**PROBLEM TO WORK ON:**
Please reproduce the full set of data below exactly.

---- DATA SUPPLIED

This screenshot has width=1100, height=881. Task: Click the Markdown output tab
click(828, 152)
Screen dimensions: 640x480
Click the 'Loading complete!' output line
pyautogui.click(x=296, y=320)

--------

**SOLUTION FOR THIS TASK:**
This screenshot has width=1100, height=881. Task: Click the Markdown output tab
click(828, 152)
Screen dimensions: 640x480
Click the 'Loading complete!' output line
pyautogui.click(x=296, y=320)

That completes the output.